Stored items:
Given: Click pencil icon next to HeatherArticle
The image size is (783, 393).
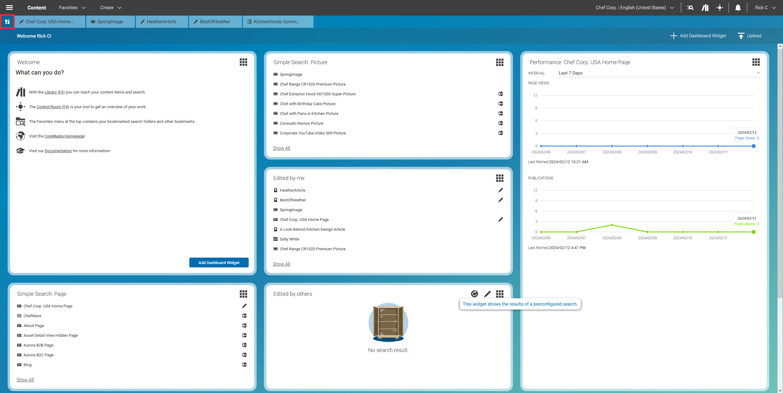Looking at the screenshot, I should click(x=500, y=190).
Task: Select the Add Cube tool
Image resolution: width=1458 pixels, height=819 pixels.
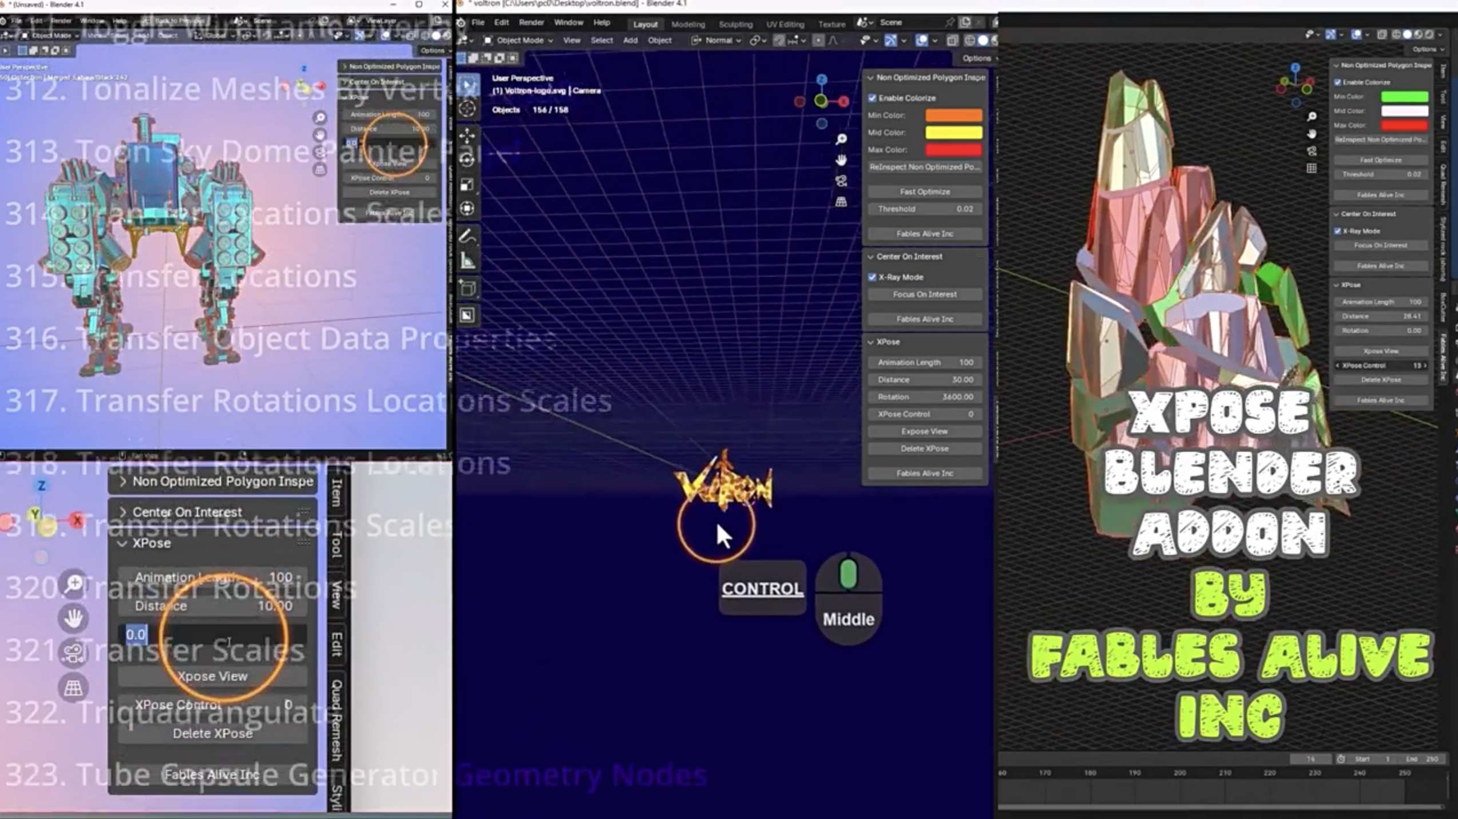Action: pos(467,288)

> [What to do]:
The required output is every line from the one containing "The image size is (783, 393)." through the last line of the records, inclusive, reproduced exactly and without pictures.

> [Answer]:
The image size is (783, 393).
Looking at the screenshot, I should click(x=500, y=190).
Task: Select the Add Cube tool
Image resolution: width=1458 pixels, height=819 pixels.
Action: pos(467,288)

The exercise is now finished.